- STATED EXERCISE -
Copy out every one of the following items word for word, keeping each line as it stands.

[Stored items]
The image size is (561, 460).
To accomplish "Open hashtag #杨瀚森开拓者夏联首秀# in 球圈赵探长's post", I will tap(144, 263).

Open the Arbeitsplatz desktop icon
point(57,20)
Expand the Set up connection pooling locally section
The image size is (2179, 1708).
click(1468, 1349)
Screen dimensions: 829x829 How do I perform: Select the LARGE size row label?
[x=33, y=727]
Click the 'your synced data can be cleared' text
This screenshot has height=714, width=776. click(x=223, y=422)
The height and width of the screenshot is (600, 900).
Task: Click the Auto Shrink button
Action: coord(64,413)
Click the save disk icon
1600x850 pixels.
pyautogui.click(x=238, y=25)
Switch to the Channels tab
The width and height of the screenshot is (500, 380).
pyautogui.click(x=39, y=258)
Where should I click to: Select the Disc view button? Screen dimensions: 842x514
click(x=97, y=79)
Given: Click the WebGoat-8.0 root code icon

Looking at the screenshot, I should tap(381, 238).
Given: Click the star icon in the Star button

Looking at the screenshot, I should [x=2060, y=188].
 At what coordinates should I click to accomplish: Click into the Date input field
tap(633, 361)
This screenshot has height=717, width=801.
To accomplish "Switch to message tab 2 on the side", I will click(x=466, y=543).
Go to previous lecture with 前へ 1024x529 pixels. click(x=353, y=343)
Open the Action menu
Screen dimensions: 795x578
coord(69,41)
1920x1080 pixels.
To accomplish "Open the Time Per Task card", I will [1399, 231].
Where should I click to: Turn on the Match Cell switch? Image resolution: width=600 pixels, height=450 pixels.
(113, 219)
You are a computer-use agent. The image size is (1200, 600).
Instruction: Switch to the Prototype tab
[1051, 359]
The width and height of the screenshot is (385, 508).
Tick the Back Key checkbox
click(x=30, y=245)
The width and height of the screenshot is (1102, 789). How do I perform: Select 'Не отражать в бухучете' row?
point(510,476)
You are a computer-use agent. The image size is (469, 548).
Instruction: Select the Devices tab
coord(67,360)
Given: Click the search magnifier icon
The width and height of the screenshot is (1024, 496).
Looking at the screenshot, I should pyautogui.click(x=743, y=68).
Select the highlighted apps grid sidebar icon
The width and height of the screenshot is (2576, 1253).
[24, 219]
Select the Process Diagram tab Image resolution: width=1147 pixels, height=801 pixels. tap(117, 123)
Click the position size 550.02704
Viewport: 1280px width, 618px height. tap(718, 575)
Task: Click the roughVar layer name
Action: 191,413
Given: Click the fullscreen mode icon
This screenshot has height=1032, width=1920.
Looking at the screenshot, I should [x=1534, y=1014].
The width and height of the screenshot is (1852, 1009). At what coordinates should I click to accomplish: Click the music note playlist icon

- COMPLETE OUTPUT -
The image size is (561, 460).
To accomplish "Open hashtag #杨瀚森开拓者夏联首秀# in 球圈赵探长's post", I will tap(144, 263).

Open the Arbeitsplatz desktop icon
point(57,20)
Expand the Set up connection pooling locally section
The image size is (2179, 1708).
click(1468, 1349)
Screen dimensions: 829x829 How do I perform: Select the LARGE size row label?
[x=33, y=727]
Click the 'your synced data can be cleared' text
This screenshot has height=714, width=776. click(x=223, y=422)
The height and width of the screenshot is (600, 900).
Task: Click the Auto Shrink button
Action: coord(64,413)
Click the save disk icon
1600x850 pixels.
pyautogui.click(x=238, y=25)
Switch to the Channels tab
The width and height of the screenshot is (500, 380).
pyautogui.click(x=39, y=258)
Where should I click to: Select the Disc view button? Screen dimensions: 842x514
click(x=97, y=79)
Given: Click the WebGoat-8.0 root code icon

Looking at the screenshot, I should tap(381, 238).
Given: Click the star icon in the Star button

Looking at the screenshot, I should [x=2060, y=188].
 At what coordinates should I click to accomplish: Click into the Date input field
tap(633, 361)
This screenshot has height=717, width=801.
To accomplish "Switch to message tab 2 on the side", I will click(x=466, y=543).
Go to previous lecture with 前へ 1024x529 pixels. click(x=353, y=343)
Open the Action menu
Screen dimensions: 795x578
coord(69,41)
1920x1080 pixels.
To accomplish "Open the Time Per Task card", I will [1399, 231].
Where should I click to: Turn on the Match Cell switch? Image resolution: width=600 pixels, height=450 pixels.
(113, 219)
You are a computer-use agent. The image size is (1200, 600).
Instruction: Switch to the Prototype tab
[1051, 359]
The width and height of the screenshot is (385, 508).
Tick the Back Key checkbox
click(x=30, y=245)
The width and height of the screenshot is (1102, 789). How do I perform: Select 'Не отражать в бухучете' row?
point(510,476)
You are a computer-use agent. The image size is (469, 548).
Instruction: Select the Devices tab
coord(67,360)
Given: Click the search magnifier icon
The width and height of the screenshot is (1024, 496).
Looking at the screenshot, I should pyautogui.click(x=743, y=68).
Select the highlighted apps grid sidebar icon
The width and height of the screenshot is (2576, 1253).
[24, 219]
Select the Process Diagram tab Image resolution: width=1147 pixels, height=801 pixels. tap(117, 123)
Click the position size 550.02704
Viewport: 1280px width, 618px height. tap(718, 575)
Task: Click the roughVar layer name
Action: 191,413
Given: Click the fullscreen mode icon
This screenshot has height=1032, width=1920.
Looking at the screenshot, I should [x=1534, y=1014].
The width and height of the screenshot is (1852, 1009). At what coordinates should I click to accomplish: Click the music note playlist icon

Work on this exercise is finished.